In South Sudan where the situation is rapidly deteriorating 4.8 million people – some 40 percent of the population – are in need of urgent food, nutrition and livelihoods assistance, the two UN food agencies find.
In countries coming out of extended periods of civil strife such as the Central African Republic and Colombia millions of people are still wrestling with high levels of food insecurity.
While the overall absolute numbers of people facing food insecurity in other countries are lower, adds the joint report, the share of people experiencing severe levels of food insecurity accounts for over half of the total population.
FAO Director-General José Graziano da Silva and WFP Executive Director Ertharin Cousin underline in their introduction to the briefs to the Security Council how hunger feeds violence and drives further instability. "Conflict is a leading cause of hunger – each famine in the modern era has been characterized by conflict," they warn.
And add: "Conflict undermines food security in multiple ways: destroying crops, livestock and agricultural infrastructure, disrupting markets, causing displacement, creating fear and uncertainty over fulfilling future needs, damaging human capital and contributing to the spread of disease among others. Conflict also creates access problems for governments and humanitarian organizations, which often struggle to reach those in need."

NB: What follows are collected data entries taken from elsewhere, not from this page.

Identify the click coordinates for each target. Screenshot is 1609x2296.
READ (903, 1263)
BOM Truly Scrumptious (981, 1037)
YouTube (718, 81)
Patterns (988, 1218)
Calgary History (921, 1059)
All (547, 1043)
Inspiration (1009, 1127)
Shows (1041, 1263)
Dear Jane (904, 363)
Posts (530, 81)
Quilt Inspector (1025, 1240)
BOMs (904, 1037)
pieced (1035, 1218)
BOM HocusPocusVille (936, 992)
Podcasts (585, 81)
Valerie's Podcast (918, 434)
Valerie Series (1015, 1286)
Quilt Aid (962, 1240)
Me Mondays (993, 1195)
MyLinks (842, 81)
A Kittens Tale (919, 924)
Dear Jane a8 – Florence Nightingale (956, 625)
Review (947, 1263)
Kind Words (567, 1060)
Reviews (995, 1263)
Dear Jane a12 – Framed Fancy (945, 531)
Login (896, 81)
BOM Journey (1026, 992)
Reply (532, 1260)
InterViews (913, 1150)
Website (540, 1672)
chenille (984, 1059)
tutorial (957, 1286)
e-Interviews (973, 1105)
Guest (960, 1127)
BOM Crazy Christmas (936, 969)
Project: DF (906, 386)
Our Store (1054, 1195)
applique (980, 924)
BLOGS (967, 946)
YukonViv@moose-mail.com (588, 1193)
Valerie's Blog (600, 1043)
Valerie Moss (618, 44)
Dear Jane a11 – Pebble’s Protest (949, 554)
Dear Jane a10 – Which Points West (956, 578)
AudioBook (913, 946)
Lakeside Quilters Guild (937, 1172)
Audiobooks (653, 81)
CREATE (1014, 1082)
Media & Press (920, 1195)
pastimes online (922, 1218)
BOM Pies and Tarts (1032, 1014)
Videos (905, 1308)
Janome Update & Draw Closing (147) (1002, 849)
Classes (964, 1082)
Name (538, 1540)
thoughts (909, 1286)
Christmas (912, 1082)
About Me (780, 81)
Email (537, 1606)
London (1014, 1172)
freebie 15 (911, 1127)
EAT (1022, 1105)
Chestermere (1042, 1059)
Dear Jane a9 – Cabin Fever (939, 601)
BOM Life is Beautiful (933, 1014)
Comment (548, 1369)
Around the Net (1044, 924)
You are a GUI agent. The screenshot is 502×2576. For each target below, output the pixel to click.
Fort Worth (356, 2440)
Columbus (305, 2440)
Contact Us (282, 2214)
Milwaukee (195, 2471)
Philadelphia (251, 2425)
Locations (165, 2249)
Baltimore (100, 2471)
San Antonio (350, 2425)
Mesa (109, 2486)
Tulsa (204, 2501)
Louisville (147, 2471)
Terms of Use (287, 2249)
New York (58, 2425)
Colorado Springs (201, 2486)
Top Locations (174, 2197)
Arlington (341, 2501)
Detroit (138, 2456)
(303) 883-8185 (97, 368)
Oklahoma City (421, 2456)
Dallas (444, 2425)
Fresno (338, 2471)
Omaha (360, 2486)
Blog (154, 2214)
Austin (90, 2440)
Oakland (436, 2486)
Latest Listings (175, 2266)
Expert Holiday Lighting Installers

The importance of the briefs on the food security situation in conflict-affected states which the Security Council will receive regularly from FAO and WFP is highlighted by the fact that the Council "takes the lead in determining the existence of a threat to the peace or act of aggression".
The two UN agencies also pointed out that according to recent estimates, approximately half of the global poor live in states characterized by conflict and violence. In such places, the people can be up to three times more likely to be undernourished than those living in more stable areas.
“Addressing hunger can be a meaningful contribution to peacebuilding,” emphasized the FAO and WFP heads, adding, “The 2030 Agenda [2030 Agenda for Sustainable Development] recognizes peace as a vital threshold condition for development, as well as a development outcome in its own right.”
The Security Council can indeed handle "crisis" or "emergency" levels of food insecurity by involving the Peacebuilding Commission (PBC), "an intergovernmental advisory body that supports peace efforts in countries emerging from conflict, and is a key addition to the capacity of the international Community in the broad peace agenda".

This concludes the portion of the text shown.